--- Ausgangstext ---

Auf dem Landweg nach Tibet und zurück

Reisezeit: Februar - Oktober 2009  |  von Daniel S.

Kalkutta

Es koennte Apus Hupen gewesen sein, das Anjuna um 5 Uhr morgens aus ihrem kindlichen Schlaf gerissen hat. Sie streichte sich mit ihren kleinen Kinderhaenden ueber die Augen, versicherte sich mit einem kurzen Blick zur Seite dass ihre Eltern da sind und alsbald verliess sie die kleine, aus Plastikplanen und Holzstangen selbserbaute Behausung in der sie mit ihren Eltern und ihrer Grossmutter auf einem namenlosen Buergersteig in Kalkutta lebt. Anjuna ist hungrig und fuehlt sich etwas erschoepft von der morgentlichen Hitze die sich ueber die 14 Mio Seelen Metropole breitmacht. Dennoch weiss sie, dass sie wie jeden Tag hinaus auf die Strasse muss um zu arbeiten, oder besser gesagt, um am naechsten Tag abermals im Stande zu sein wieder arbeiten zu koennen. Geschickt schluepft sie durch die enge Ritze, die die Trennwand zwischen der familiaeren Privatsphaere und der anonymen Aussenwelt darstellt. Da es im Moment haeufig regnet weiss Anjuna, dass sie die Plastikplane zunaechst von innen abschuetteln muss um zu verhindern, dass der kaum 2 qm grosse Teil Buergersteig den sie bewohnt nicht vom Wasser ueberflutet wird, welches sich ueber Nacht angesammelt hat. Um die Ecke herum trifft sie sich mit ihren Nachbarn und Freunden Indra, Nataraj und Shiva. Sie gehen, wie jeden Morgen zunaechst zum Brunnen. Indra ist der aelteste und kraeftigste, daher ueberlassen ihm die anderen die arbeit des Pumpens am Brunnen. Lachend stehen die Kinder unter dem sprudelnden Wasserstrahl und kaum einer bemerkt, dass der Verkehr in Kalkutta immer mehr wird und das Hupkonzert seinen Anfang hat.
Waehrend die Kinder sich der Morgendusche widmen, schlafe ich noch seelig in meinem rund 7 Euro teuren Zimmer, der Ventilator brummt leise vor sich hin, aber daran habe ich mich bereits gewoehnt. Nachdem ich am Vorabend bis rund 1 Uhr wach geblieben bin, werde ich es wohl nicht vor 8.30 Uhr aus dem Bett schaffen.

Anjuna und ihre Freunde sind bereits mit der Morgendusche fertig und machen sich nun auf, etwas Geld zu verdienen. Indra wird von den anderen Kindern beneidet, denn er ist der einzige der ein Hemd hat, um seinen Kinderkoerper zu bedecken. Die anderen laufen mit nacktem Oberkoerper durch die heissen und dreckigen Gassen des Slums in dem sie wohnen. Anjuna kratzt sich am Ruecken, ihr eitriger Ausschlag juckt, aber wer denk schon an einen Ausschlag wenn der Magen jeden Morgen wieder leer ist. Es verging wohl rund eine halbe Stunde bevor die Kinder die Muellkippe neben der Kirche im Zentrum der Stadt erreichen. Sie sind schon spaet dran, neben unzaehligen Raben, Hunden, Kuehen und Ratten befinden sich auch rund weitere 15 Menschen zwischen den Abfaellen um nach Plastikflaschen, Metallteilen und Kartonagen zu suchen. Der Gestank ist unbeschreiblich aber die Menschen, die ihr morgendlicher Gang hierher fuehrt haben nichts - und man ist leider versucht arrogant zu sagen: sie haben nichts zu verlieren. Anjuna entdeckt eine Tuete mit Reis und als sie sie an sich nehmen will kommt ein aelterer Junge, entreist sie ihr aus den Haenden und macht sich davon - verfolgt von einigen Raben.

---

• [Aufgabenstellung]:
(a) Erläutern Sie anhand des Reiseberichts, weshalb Indra am Brunnen das Pumpen übernimmt.
(b) Wie viel kostet laut dem Reisebericht das Zimmer des Erzählers ungefähr?
(c) Geben Sie den Abschnitt des Reiseberichts von "Waehrend die Kinder" bis einschließlich "dem Bett schaffen." wortgetreu wieder.

--- Bereitgestellte Daten ---

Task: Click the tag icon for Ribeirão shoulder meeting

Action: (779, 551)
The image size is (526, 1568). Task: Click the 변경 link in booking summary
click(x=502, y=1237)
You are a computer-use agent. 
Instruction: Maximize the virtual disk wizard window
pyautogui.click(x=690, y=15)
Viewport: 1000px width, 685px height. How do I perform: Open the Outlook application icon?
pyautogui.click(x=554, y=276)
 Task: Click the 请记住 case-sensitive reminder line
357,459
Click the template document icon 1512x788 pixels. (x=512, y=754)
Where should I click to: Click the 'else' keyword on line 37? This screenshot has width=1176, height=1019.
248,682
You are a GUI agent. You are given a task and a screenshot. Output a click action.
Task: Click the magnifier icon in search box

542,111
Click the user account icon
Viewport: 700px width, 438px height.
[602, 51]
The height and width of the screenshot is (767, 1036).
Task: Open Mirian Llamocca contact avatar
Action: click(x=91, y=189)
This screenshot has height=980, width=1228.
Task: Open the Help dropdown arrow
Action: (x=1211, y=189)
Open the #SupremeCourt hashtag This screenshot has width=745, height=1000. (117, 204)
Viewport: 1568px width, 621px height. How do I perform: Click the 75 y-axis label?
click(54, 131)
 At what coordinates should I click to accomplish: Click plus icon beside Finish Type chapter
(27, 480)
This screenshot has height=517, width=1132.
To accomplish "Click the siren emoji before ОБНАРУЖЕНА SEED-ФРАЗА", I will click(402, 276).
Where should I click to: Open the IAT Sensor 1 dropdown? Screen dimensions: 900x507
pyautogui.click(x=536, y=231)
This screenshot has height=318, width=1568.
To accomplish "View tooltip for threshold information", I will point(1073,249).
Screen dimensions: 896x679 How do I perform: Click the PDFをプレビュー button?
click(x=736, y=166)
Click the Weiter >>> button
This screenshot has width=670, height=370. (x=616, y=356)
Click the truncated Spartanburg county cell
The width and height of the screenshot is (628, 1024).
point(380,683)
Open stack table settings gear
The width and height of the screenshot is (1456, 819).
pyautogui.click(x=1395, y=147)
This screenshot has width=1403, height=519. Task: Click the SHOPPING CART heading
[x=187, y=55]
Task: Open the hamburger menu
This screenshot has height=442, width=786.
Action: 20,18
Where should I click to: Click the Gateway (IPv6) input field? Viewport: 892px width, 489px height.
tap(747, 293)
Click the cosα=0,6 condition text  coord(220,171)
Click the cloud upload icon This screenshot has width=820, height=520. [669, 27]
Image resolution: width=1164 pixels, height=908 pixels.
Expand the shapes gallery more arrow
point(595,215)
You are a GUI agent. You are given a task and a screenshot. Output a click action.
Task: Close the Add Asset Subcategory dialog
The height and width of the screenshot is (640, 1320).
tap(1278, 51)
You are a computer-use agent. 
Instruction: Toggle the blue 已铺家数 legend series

---

• [Antworten]:
(a) Indra ist der älteste und kräftigste der Kinder. Deshalb überlassen ihm die anderen die Arbeit des Pumpens am Brunnen.

(b) Rund 7 Euro.

(c)
Waehrend die Kinder sich der Morgendusche widmen, schlafe ich noch seelig in meinem rund 7 Euro teuren Zimmer, der Ventilator brummt leise vor sich hin, aber daran habe ich mich bereits gewoehnt. Nachdem ich am Vorabend bis rund 1 Uhr wach geblieben bin, werde ich es wohl nicht vor 8.30 Uhr aus dem Bett schaffen.